Marco Carrera, di professione medico, è un uomo benestante e posato, dai modi gentili ma con tanti problemi che covano sotto una facciata di apparente tranquillità. E' sposato con Marina, donna depressa e instabile, che cerca compulsivamente in scappatelle clandestine e in sedute di psicanalisi quella felicità interiore che non riesce a trovare in sè stessa. Marco ha anche una figlia (Adele), un fratello (Giacomo) con cui non ha più rapporti a causa di antichi dissidi e due genitori che non si sopportano più ma che non riescono a stare lontani l'uno dall'altro. Nell'esistenza di Marco continuano a riemergere le ombre dolorose di una gioventù impossibile da dimenticare: con il senso di colpa di una sorella morta tragicamente a vent'anni ed il grande amore della sua vita per una donna francese, Luisa, conosciuta durante le vacanze adolescenziali all'Argentario. Un amore mai consumato e mai dimenticato. Questo intenso e dolente film, scritto e diretto da Francesca Archibugi adattando l'omonimo romanzo best seller di Sandro Veronesi, è un melodramma familiare quietamente disperato che procede in modo non lineare, in un continuo gioco di salti temporali all'indietro o in avanti, per raccontare la vita del protagonista, Marco Carrera detto il colibrì, tra la giovinezza, la maturità e la vecchiaia.

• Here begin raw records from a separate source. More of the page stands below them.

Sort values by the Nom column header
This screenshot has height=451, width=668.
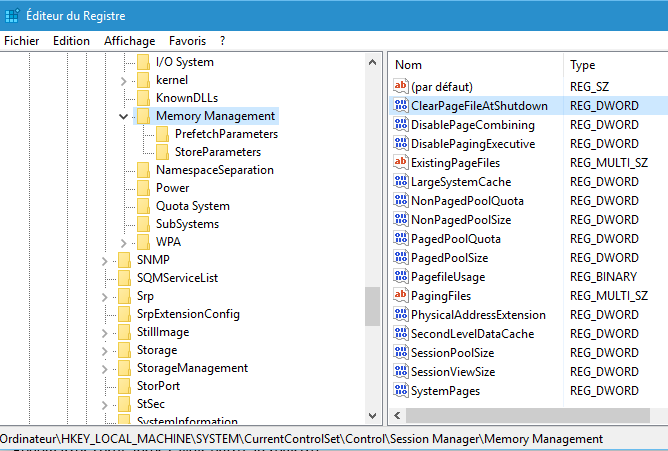tap(409, 65)
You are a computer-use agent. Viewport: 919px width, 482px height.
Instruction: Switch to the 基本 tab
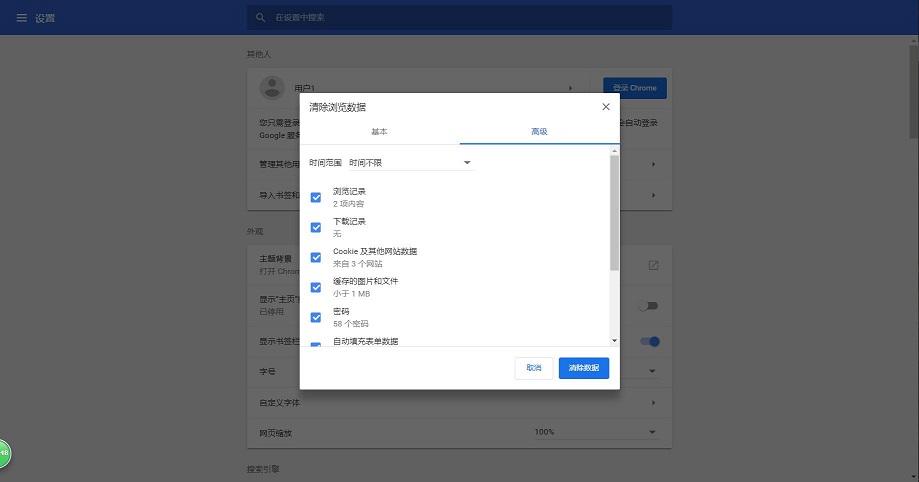point(379,132)
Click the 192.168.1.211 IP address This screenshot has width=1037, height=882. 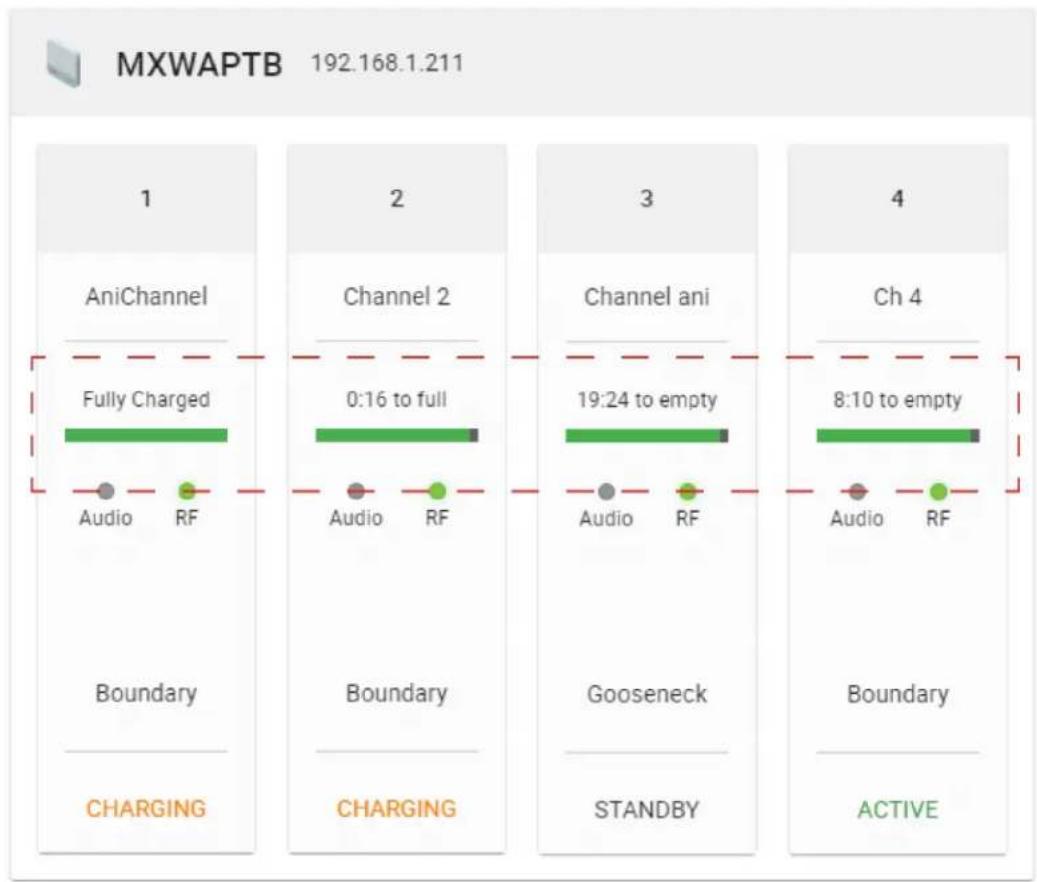(x=387, y=63)
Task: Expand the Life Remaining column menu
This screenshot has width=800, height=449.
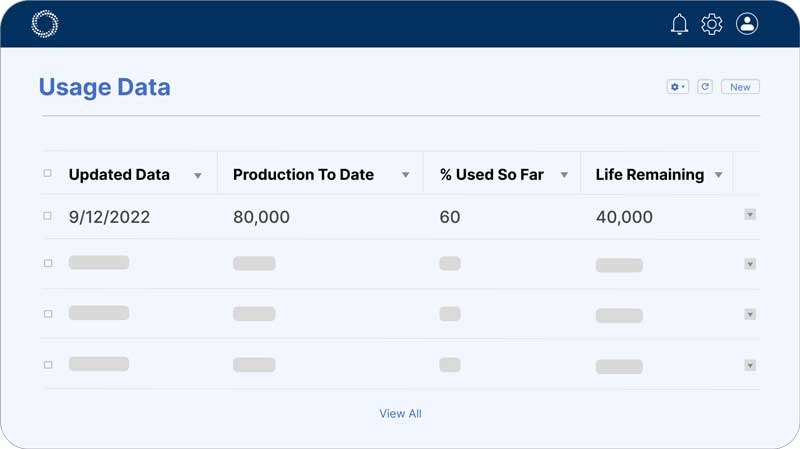Action: coord(717,176)
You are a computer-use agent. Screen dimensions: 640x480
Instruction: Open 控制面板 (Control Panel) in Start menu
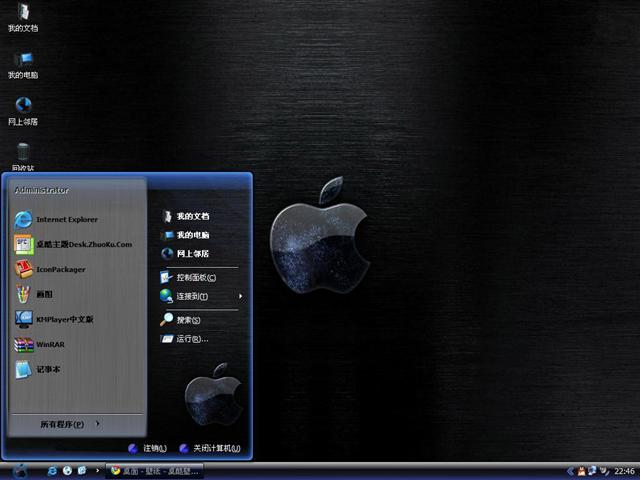[x=195, y=277]
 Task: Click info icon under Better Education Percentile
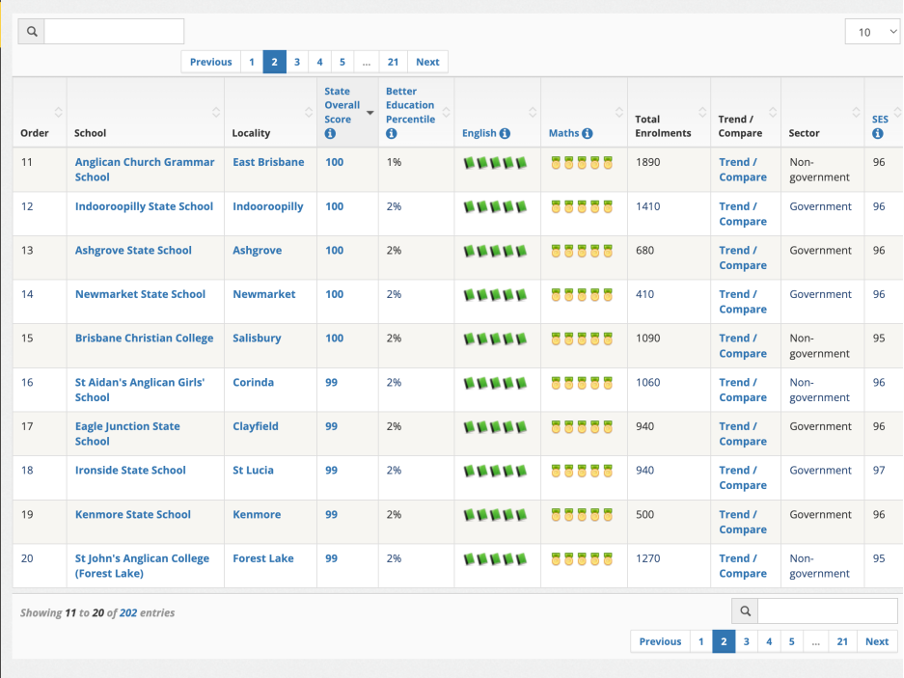[391, 134]
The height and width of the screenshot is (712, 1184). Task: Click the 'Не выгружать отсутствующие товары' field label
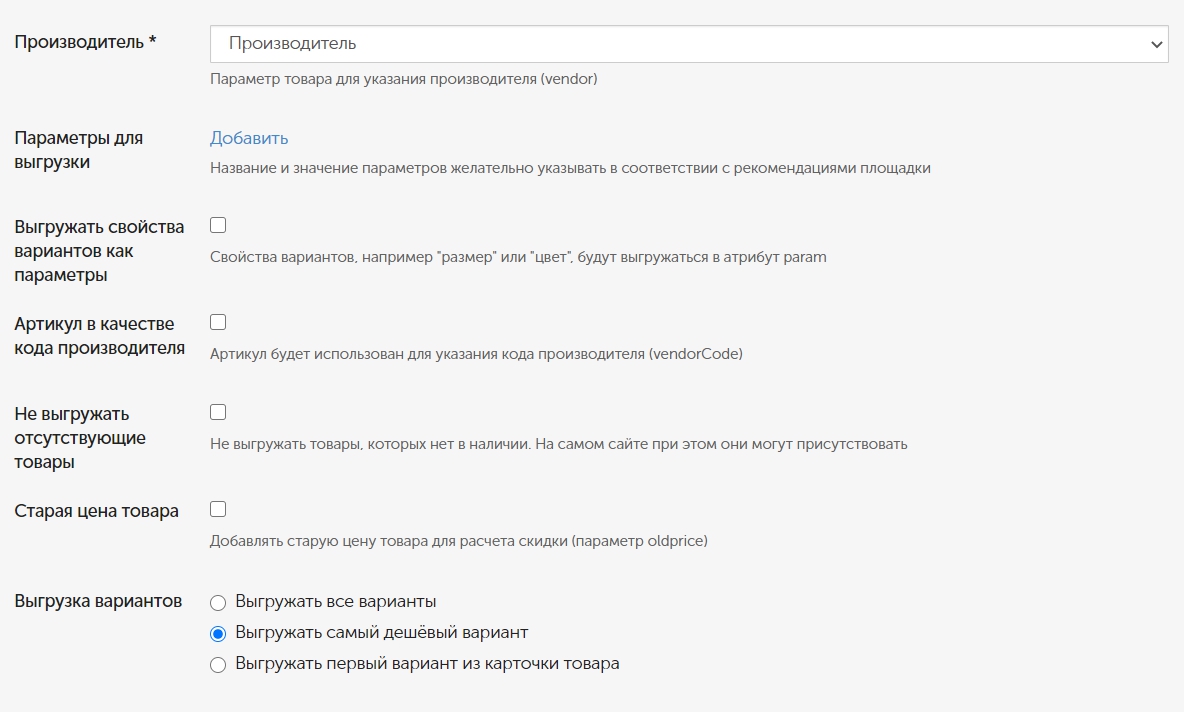point(80,438)
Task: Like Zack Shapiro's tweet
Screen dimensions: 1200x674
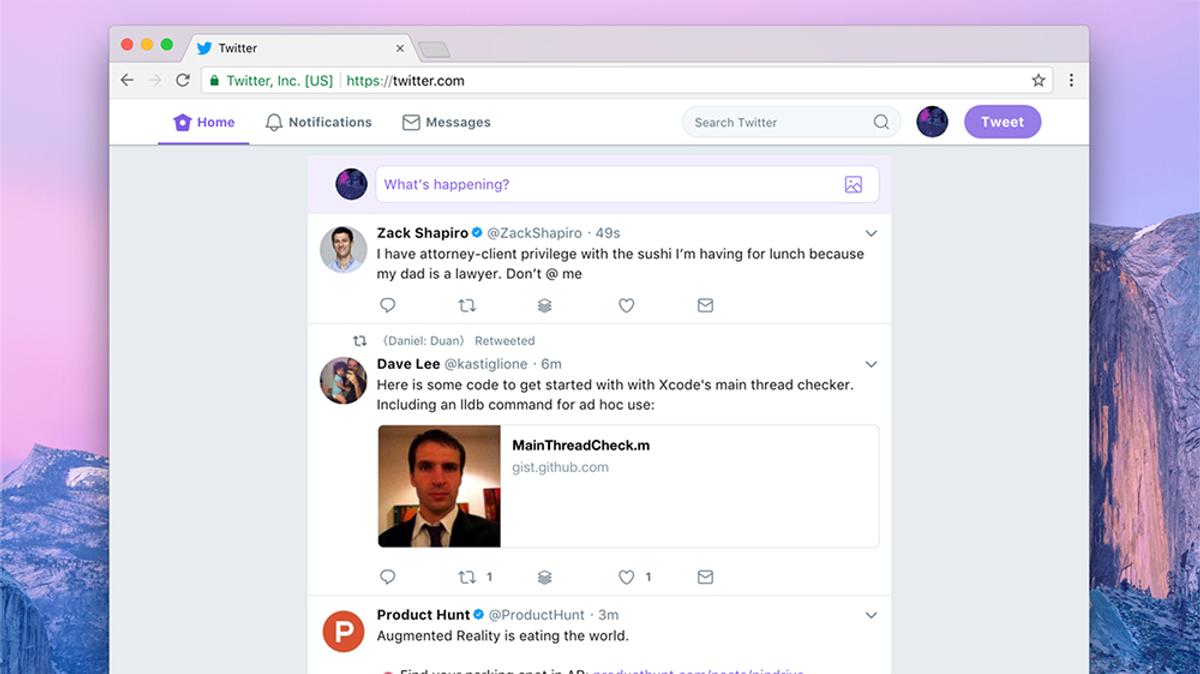Action: pyautogui.click(x=626, y=305)
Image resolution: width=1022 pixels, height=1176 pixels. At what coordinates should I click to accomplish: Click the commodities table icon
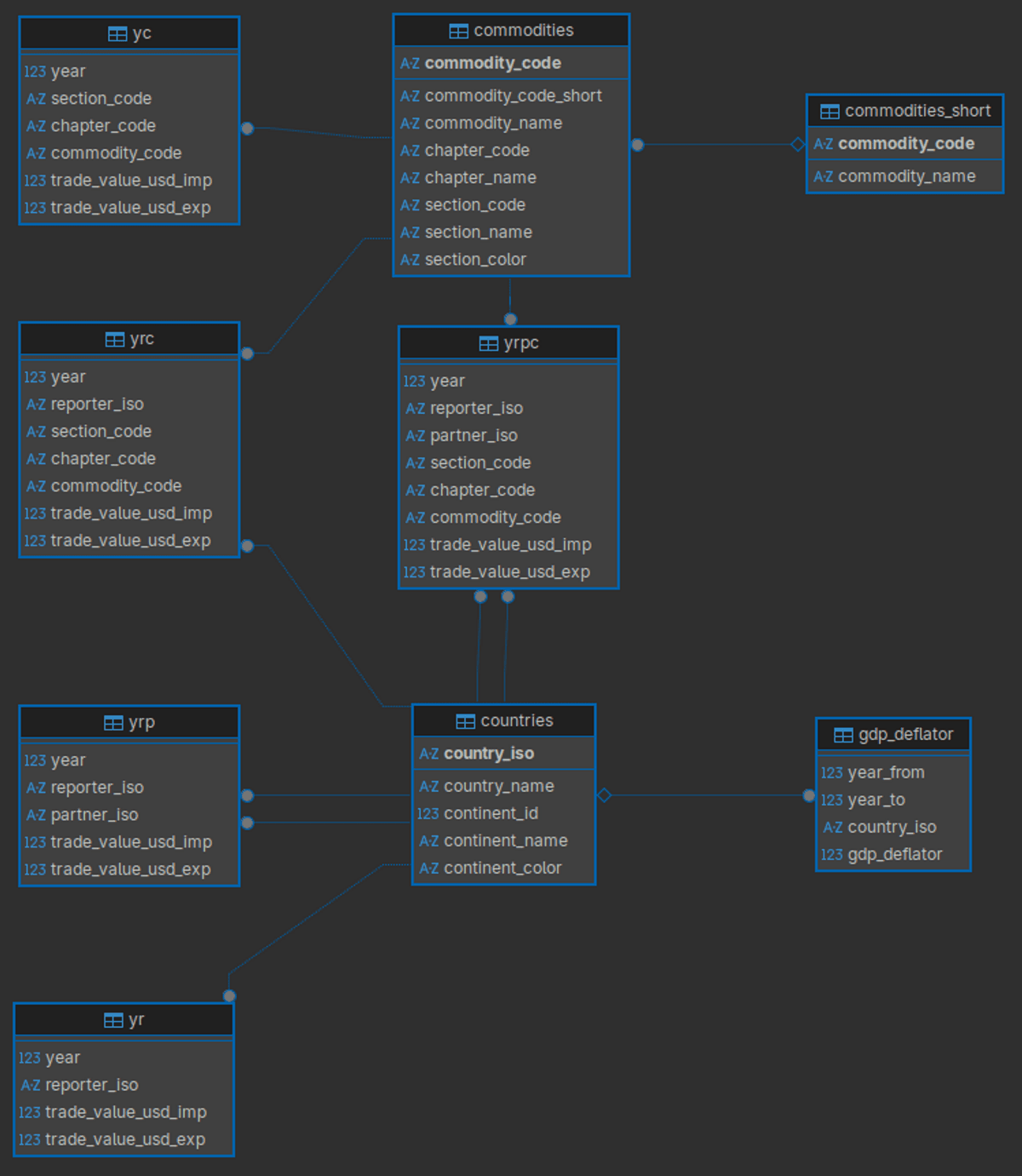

Ambientato tra Roma, Parigi ed il mare dell'Argentario (dove si svolgono le sequenze migliori), è la storia di un dramma borghese con al centro un uomo pavido e indeciso, così preoccupato di non danneggiare il suo prossimo da non riuscire mai a renderlo felice, ad abbandonarsi ai suoi veri desideri, a prendere in mano la sua vita ed essere finalmente libero, appagato, proattivo. La metafora del colibrì, minuscolo uccello esotico che sbatte le ali vorticosamente restando praticamente immobile, è perfetta per questo protagonista che è l'espressione di un conformismo inetto e insoluto, tipico di un certo ceto sociale abbiente e imbellettato, ossessionato dalla forma a discapito della sostanza. Ma nonostante le buone interpretazioni di un ricco cast che annovera nomi come Pierfrancesco Favino, Laura Morante, Bérénice Bejo, Alessandro Tedeschi, Kasia Smutniak,
Nanni Moretti e
Benedetta Porcaroli, il film non riesce mai a penetrare compiutamente al di sotto della superficie, per toccare le corde di una emotività più profonda e sfumata, ma gravita costantemente in un limbo di inerzia sentimentale, per poi inciampare in un finale languido fin troppo caricato. I momenti più riusciti sono sicuramente i flashback giovanili, intrisi di una sincera atmosfera nostalgica sulla malinconia del tempo perduto, delle occasioni mancate e delle decisioni non prese. Una menzione speciale va data per tutti i giovanissimi attori (e in particolare per Fotinì Peluso), che confermano il talento naturale della regista romana nello scegliere e dirigere gli interpreti di minore età. E va altresì citato l'efficace cameo di Massimo Ceccherini nei panni di un incallito giocatore d'azzardo pentito, che riesce ad essere felicemente straniante, rendendo sofferta e tenera la sua innata "faccia da Picasso".